# Need some info on spots



## powers333 (May 12, 2008)

Im from kentucky and will be in perdido key this coming weekend. Im looking for some info on fishing spots and where they might be located. Bob skyes bridge and three mile bridge sounds like good spots but i dont know where they are. Any info will help locate them. Also what is biting right now, pomp trout and flounder it what it looks like from some of the post.


----------



## Rover2coool (Mar 21, 2008)

The first thing you need to do is go to google and in the top left corner you'll see a link that says "maps" click on that, then you'll see a map of the world zoom in on Pensacola and you can see Bob sykes and 3 mile. 3 mile is the longer of the 2 and it goes from Pensacola to Gulf Breeze and Bob Sykes goes from Gulf Breeze to Pensacola Beach. I would say that 3 mile would be your best bet for hooking up with some monster 30+pound redfish.
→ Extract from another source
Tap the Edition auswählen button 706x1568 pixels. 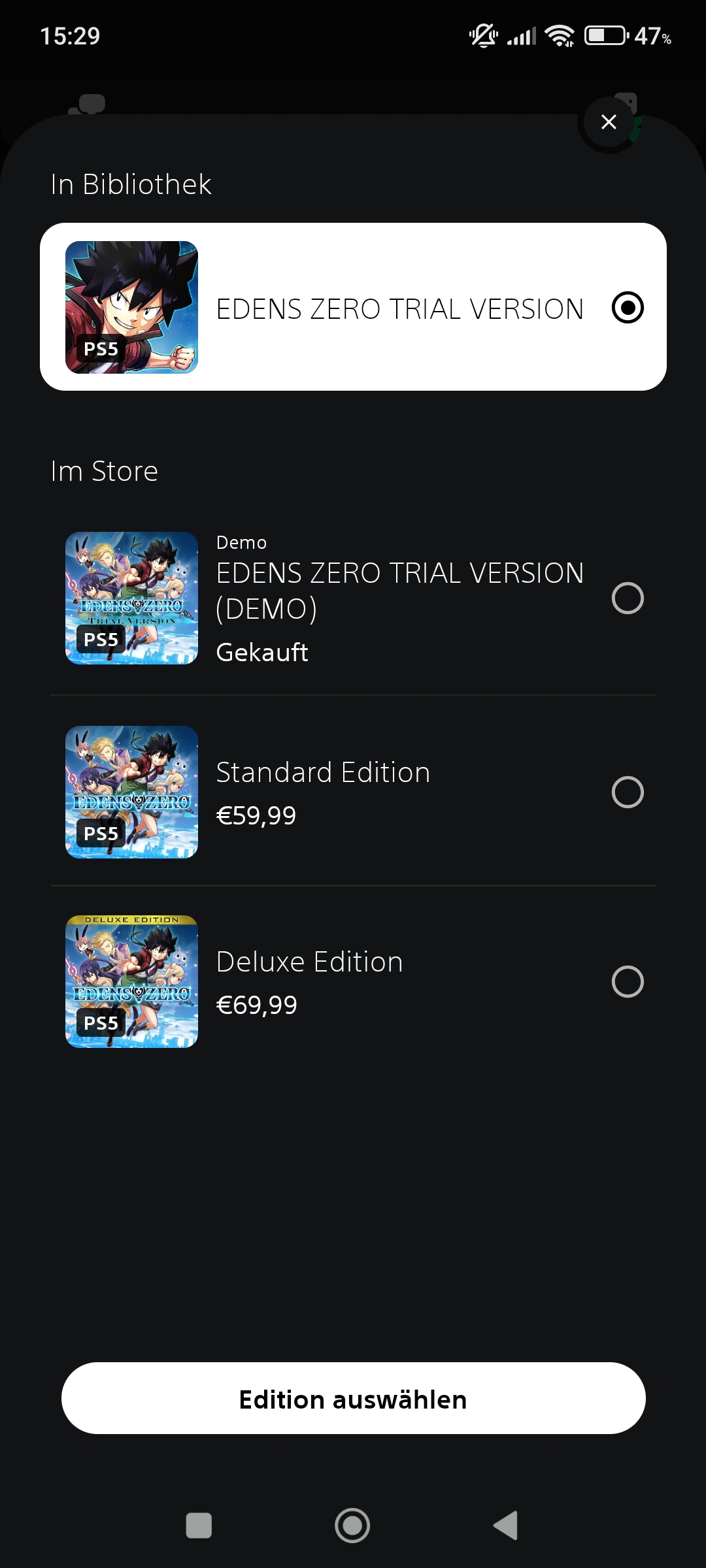coord(353,1398)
Ive caught a ton of bull reds around the "hump" at 3 mile using GULP! swimming mullet on a 1/2 oz jig head with 12 lb. braided line. If you have any other questions just send me a personal message. Hope that helps you catch some fish.


----------



## powers333 (May 12, 2008)

Thank you verymuch. That info is very helpfull, if you are ever around ky and need some info look me up on here.


----------